§ USING THE INFORMATION:
- 1) In the JPL article, how many people received the message co-signed by Nelson, Byrnes and a third individual?
- 2) In the JPL article, reproduce everything from "Administrative Law Judge" down to "Girl Scout cookies.", swapping "disciplinary letters" for "reprimand letters".
- 3) Condense the paragraph of the JPL article that begins "The scientists used JPL computers" into a shorter version that keeps its main facts.
#### SUPPLIED TEXT ####
JPL said the employees' messages about background checks violated its rules against spam.

May 13, 2013|By Louis Sahagun, Los Angeles Times

A National Labor Relations Board judge has ordered NASA's Jet Propulsion Laboratory to rescind disciplinary actions against five scientists who shared emails at work about a Supreme Court decision on background security checks for JPL employees.

Administrative Law Judge William G. Kocol ordered JPL to purge disciplinary letters related to the case from the employee files of Dennis Byrnes, Scott Maxwell, Larry D'Addario, Robert Nelson and William Bruce Banerdt.

The five were accused of violating rules against unsolicited spam and bulk email. However, Kocol said he could find no difference between their emails and those routinely sent by other JPL employees to sell Girl Scout cookies.

The emails were protected speech and JPL does not have the authority to label emails "as 'political' and thereby escape following the law of the land," Kocol said.

Dan Stormer, attorney for the scientists, said the ruling was "a repudiation of JPL's unlawful employment practices. The disciplinary measures taken against these people were a step toward termination for longtime employees with impeccable records."

JPL officials were not immediately available for comment.

The employees were among a group of 28 veteran researchers and scientists at JPL who had challenged a post-9/11 directive by then-President George W. Bush to extend background checks to all corporate, college and think tank employees who worked on government projects.

In January 2011, the Supreme Court ruled that issues of drug use and other personal matters do not constitute a violation of privacy rights. The justices also held that it was reasonable for the government to inquire about the trustworthiness of people working on multibillion-dollar projects such as space telescopes.

The scientists used JPL computers to express their views in emails. JPL managers deemed the emails unsolicited, offensive, disruptive and unrelated to work. One message, which was co-signed by Nelson, Byrnes and a third individual, was received by 773 people.

Kocol, however, pointed out that other JPL employees routinely relied on email communications to sell Girl Scout cookies, support ice cream socials held at work, promote lunch specials at a local restaurant and awards plaques to JPL divisions with the highest percentage of people contributing to United Way.
#### INFORMATION SUPPLIED ####
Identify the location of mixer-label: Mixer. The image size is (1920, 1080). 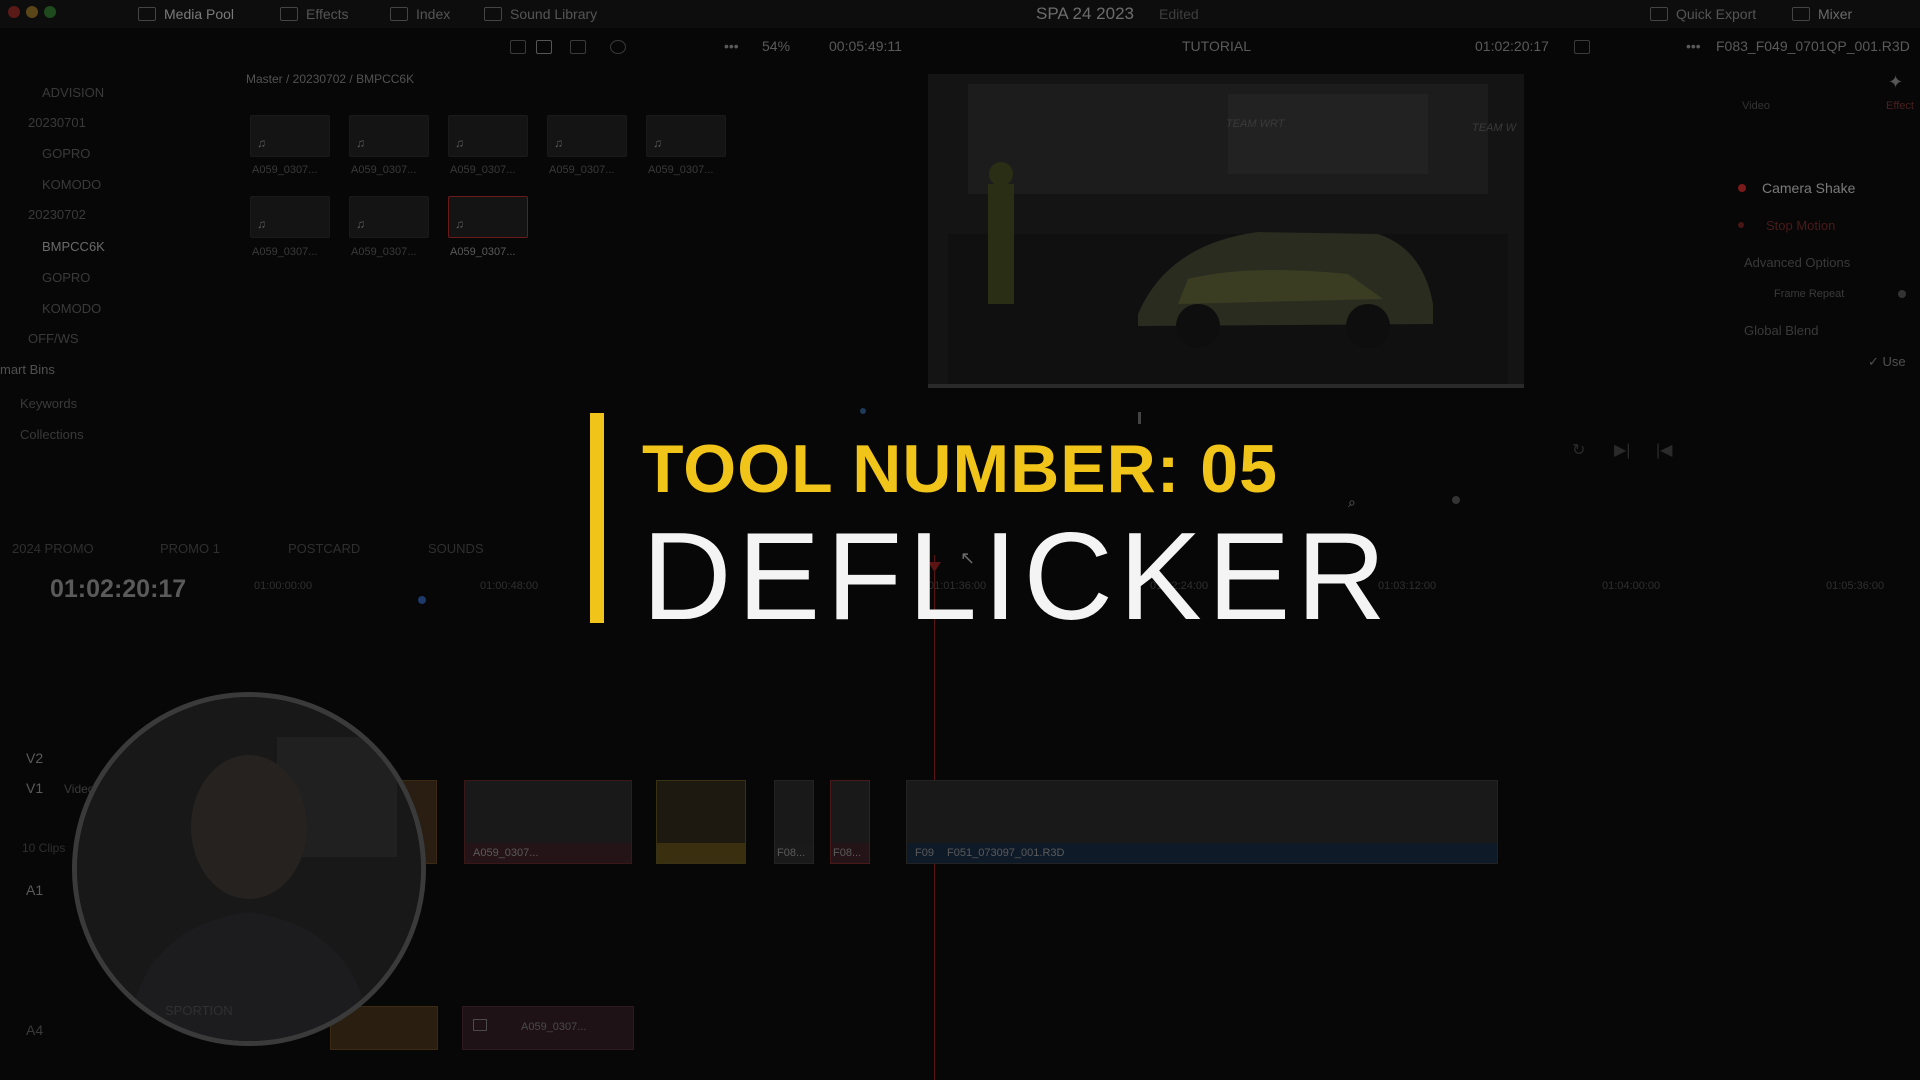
####
§ ANSWERS TO THE PROBLEMS:
- 1) 773 people.

- 2)
Administrative Law Judge William G. Kocol ordered JPL to purge reprimand letters related to the case from the employee files of Dennis Byrnes, Scott Maxwell, Larry D'Addario, Robert Nelson and William Bruce Banerdt.

The five were accused of violating rules against unsolicited spam and bulk email. However, Kocol said he could find no difference between their emails and those routinely sent by other JPL employees to sell Girl Scout cookies.

- 3) The scientists voiced their views in emails sent from JPL computers, which managers judged unsolicited, offensive, disruptive and unrelated to work; one message, co-signed by Nelson, Byrnes and a third individual, reached 773 people.